Frequency Disentangled Learning for Segmentation of Midbrain Structures from Quantitative Susceptibility Mapping Data

One often lacks sufficient annotated samples for training deep segmentation models. This is in particular the case for less common imaging modalities such as Quantitative Susceptibility Mapping (QSM). It has been shown that deep models tend to fit the target function from low to high frequencies. One may hypothesize that such property can be leveraged for better training of deep learning models. In this paper, we exploit this property to propose a new training method based on frequency-domain disentanglement. It consists of two main steps: i) disentangling the image into high- and low-frequency parts and feature learning; ii) frequency-domain fusion to complete the task. The approach can be used with any backbone segmentation network. We apply the approach to the segmentation of the red and dentate nuclei from QSM data which is particularly relevant for the study of parkinsonian syndromes. We demonstrate that the proposed method provides considerable performance improvements for these tasks. We further applied it to three public datasets from the Medical Segmentation Decathlon (MSD) challenge. For two MSD tasks, it provided smaller but still substantial improvements (up to 7 points of Dice), especially under small training set situations.

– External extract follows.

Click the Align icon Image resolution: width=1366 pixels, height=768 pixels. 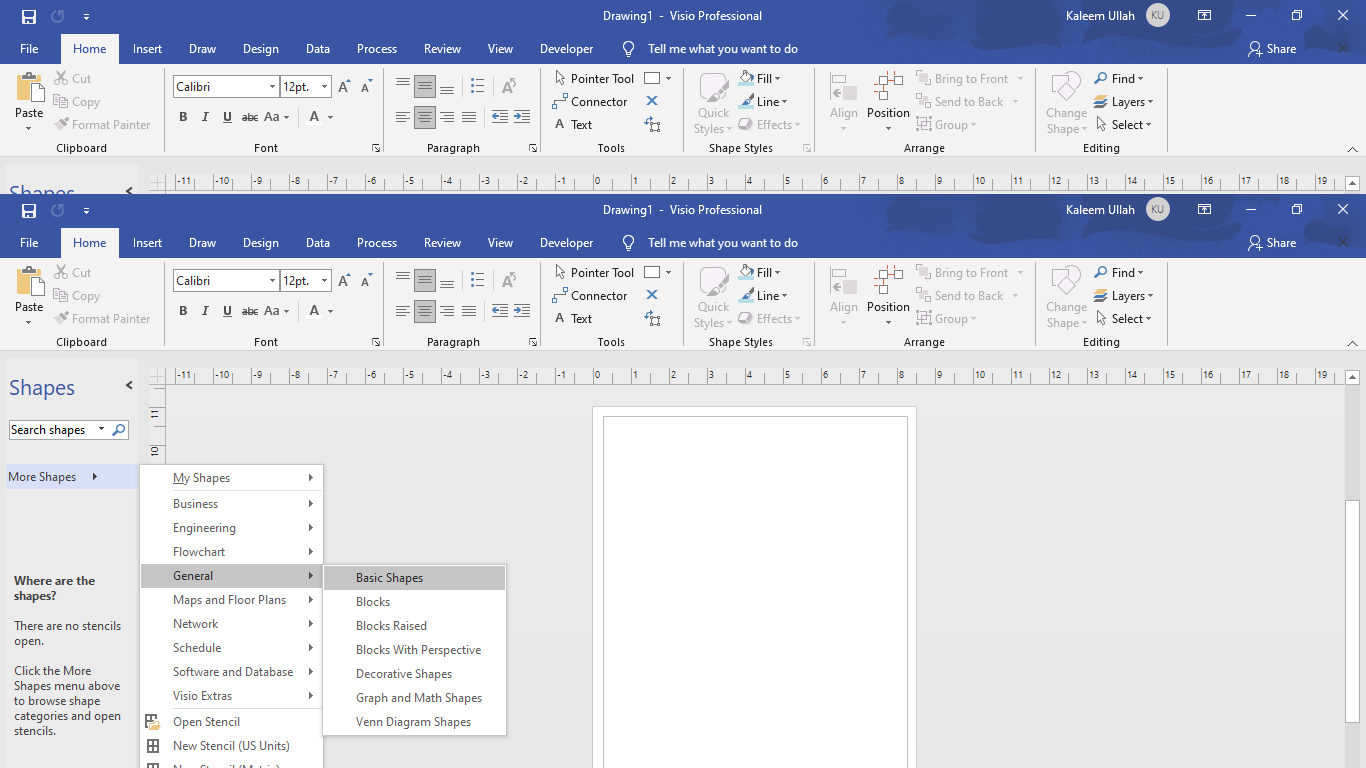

Fourier Disentangled Multimodal Prior Knowledge Fusion for Red Nucleus Segmentation in Brain MRI

Early and accurate diagnosis of parkinsonian syndromes is critical to provide appropriate care to patients and for inclusion in therapeutic trials. The red nucleus is a structure of the midbrain that plays an important role in these disorders. It can be visualized using iron-sensitive magnetic resonance imaging (MRI) sequences. Different iron-sensitive contrasts can be produced with MRI. Combining such multimodal data has the potential to improve segmentation of the red nucleus. Current multimodal segmentation algorithms are computationally consuming, cannot deal with missing modalities and need annotations for all modalities. In this paper, we propose a new model that integrates prior knowledge from different contrasts for red nucleus segmentation. The method consists of three main stages. First, it disentangles the image into high-level information representing the brain structure, and low-frequency information representing the contrast. The high-frequency information is then fed into a network to learn anatomical features, while the list of multimodal low-frequency information is processed by another module. Finally, feature fusion is performed to complete the segmentation task. The proposed method was used with several iron-sensitive contrasts (iMag, QSM, R2*, SWI). Experiments demonstrate that our proposed model substantially outperforms a baseline UNet model when the training set size is very small.